## Page excerpt
The Prince Edward County School Board voted unanimously to approve a resolution asking the Board of Supervisors to place a 1% local sales tax dedicated to school capital improvements on the ballot; staff estimated the levy could generate roughly $3 million annually if it had been in place last year.
The board approved the Prince Edward Elementary three-year support plan focused on students with disabilities (goal: raise subgroup performance to ~80% over three years) and received a separate informational presentation on the middle school’s comprehensive support and improvement (CSI) plan addressing persistent achievement gaps.
District staff presented a first reading of a proposed AI computer-use policy emphasizing human oversight, privacy protections and academic integrity and previewed a two-year school calendar (2026–27, 2027–28) adjusted for elementary construction; both items were informational and will be returned for further review.
The school board voted to request appropriation of a $581,479.25 mathematics intervention grant, approved a $580,000 SCAP award for the Barbara Johns Auditorium and authorized use of $2,167,745.45 in leftover construction funds for rooftop HVAC units, a high-school chiller, field fencing and to supplement auditorium work.
At its January reorganizational meeting the Prince Edward County School Board elected Mister Townsend as chair, named Susan Kimbrough vice chair and re-elected Thomas Foster as clerk; the board also set meeting dates through January 2027 and appointed committee memberships and a deputy clerk.

## Directive A
Reproduce the stretch of the school board summaries from "The school board" through "supplement auditorium work.".
## Directive B
Write the next part of the school board summaries, picking up after their final sentence.

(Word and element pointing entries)
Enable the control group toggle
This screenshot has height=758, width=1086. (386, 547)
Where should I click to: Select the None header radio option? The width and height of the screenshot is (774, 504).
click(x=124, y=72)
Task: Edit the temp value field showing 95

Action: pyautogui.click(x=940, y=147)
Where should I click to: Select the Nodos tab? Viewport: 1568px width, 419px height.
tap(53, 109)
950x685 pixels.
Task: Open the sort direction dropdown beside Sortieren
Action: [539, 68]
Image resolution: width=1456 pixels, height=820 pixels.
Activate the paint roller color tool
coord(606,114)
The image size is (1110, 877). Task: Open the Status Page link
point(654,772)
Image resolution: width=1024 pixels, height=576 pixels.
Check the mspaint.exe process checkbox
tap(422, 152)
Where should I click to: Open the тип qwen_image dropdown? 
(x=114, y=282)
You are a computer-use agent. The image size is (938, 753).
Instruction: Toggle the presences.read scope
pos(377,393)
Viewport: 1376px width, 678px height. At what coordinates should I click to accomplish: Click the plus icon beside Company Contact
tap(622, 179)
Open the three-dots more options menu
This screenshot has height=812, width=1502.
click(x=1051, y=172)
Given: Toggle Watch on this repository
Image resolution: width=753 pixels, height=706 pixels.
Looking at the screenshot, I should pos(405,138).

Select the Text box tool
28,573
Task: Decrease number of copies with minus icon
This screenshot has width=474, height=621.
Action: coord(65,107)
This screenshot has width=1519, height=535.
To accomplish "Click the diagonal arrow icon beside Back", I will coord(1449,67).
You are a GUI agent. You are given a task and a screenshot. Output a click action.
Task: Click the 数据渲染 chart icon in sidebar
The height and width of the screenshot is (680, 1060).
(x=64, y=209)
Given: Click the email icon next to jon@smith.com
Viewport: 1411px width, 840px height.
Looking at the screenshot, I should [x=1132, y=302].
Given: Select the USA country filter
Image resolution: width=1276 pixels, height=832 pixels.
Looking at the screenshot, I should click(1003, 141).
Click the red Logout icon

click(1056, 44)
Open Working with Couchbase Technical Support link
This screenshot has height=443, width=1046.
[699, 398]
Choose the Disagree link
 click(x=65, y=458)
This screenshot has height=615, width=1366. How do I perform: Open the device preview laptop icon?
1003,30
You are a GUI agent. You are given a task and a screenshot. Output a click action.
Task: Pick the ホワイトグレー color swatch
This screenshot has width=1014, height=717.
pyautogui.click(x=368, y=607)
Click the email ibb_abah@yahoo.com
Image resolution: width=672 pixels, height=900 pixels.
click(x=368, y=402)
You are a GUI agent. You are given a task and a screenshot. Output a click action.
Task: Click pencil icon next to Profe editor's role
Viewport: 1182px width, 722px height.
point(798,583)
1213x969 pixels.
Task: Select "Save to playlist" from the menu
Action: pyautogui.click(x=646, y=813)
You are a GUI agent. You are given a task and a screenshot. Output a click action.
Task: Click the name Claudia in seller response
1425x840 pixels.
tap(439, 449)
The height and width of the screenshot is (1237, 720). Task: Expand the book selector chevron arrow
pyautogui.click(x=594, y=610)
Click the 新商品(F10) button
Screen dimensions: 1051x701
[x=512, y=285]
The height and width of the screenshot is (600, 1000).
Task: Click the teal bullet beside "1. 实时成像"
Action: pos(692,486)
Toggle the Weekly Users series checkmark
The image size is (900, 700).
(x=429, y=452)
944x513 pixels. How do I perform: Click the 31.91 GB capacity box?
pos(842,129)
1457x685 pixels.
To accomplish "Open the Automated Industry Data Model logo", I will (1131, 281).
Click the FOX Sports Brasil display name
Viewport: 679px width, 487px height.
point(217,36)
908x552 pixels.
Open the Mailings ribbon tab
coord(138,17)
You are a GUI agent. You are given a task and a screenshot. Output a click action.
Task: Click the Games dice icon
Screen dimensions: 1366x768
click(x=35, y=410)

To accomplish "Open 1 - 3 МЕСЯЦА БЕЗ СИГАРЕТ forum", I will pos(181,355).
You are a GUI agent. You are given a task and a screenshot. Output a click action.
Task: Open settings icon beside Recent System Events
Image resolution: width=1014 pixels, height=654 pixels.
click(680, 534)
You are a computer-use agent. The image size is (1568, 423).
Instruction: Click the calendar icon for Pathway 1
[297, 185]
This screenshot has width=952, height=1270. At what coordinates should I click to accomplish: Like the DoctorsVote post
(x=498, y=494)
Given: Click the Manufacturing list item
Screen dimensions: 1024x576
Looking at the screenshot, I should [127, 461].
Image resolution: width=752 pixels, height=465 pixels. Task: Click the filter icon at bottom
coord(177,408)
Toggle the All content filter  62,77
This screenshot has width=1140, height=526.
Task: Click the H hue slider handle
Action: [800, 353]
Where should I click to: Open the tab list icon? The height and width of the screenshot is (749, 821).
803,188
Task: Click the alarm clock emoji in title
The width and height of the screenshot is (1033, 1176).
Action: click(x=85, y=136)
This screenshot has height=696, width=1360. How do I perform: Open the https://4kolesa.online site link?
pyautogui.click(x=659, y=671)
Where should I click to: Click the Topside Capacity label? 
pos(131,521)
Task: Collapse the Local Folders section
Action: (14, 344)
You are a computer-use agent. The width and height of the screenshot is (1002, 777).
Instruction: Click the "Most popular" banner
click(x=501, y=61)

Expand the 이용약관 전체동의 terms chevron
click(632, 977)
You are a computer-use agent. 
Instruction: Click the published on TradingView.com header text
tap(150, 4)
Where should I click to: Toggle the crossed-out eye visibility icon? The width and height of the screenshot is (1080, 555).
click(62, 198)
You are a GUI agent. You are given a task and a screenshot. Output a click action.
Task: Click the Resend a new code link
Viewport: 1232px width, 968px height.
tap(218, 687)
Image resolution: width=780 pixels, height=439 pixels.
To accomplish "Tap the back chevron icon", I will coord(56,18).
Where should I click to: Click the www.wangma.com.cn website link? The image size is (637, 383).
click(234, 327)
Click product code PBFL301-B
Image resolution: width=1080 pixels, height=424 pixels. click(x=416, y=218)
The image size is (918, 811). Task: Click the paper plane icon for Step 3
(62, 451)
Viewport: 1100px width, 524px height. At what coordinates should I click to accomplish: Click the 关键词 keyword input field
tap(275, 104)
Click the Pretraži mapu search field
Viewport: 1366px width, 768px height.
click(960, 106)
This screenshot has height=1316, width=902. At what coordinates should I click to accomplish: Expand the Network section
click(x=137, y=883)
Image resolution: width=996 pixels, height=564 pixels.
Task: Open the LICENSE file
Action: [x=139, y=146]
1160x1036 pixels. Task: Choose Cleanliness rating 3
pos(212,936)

## Written answer A
The school board voted to request appropriation of a $581,479.25 mathematics intervention grant, approved a $580,000 SCAP award for the Barbara Johns Auditorium and authorized use of $2,167,745.45 in leftover construction funds for rooftop HVAC units, a high-school chiller, field fencing and to supplement auditorium work.

## Written answer B
Project manager Alex Amos told the board that Building E punch-list items are nearly complete, library casework and metal panels are due in early February, site work and landscaping continue and district staff plan phased interior moves and a superintendent/principal walkthrough ahead of final closeout projected around March 1, 2027.
The board approved additional appropriations for grants totaling $272,880.40, adopted Robert's Rules with an allowance for the chair to vote under state law, approved policy BBD/BBDL on remote participation, and authorized surplus recycling lists for technology and the high school weight room.
Presentation of the VDOE accountability framework showed Prince Edward High School rated Distinguished (92.1), Prince Edward Middle School scored ~74.8 and remains a CSI school, and Prince Edward Elementary scored ~79.2 but received a targeted-support (TSI) federal identification for students with disabilities; the board discussed growth, subgroup thresholds and next-step support plans.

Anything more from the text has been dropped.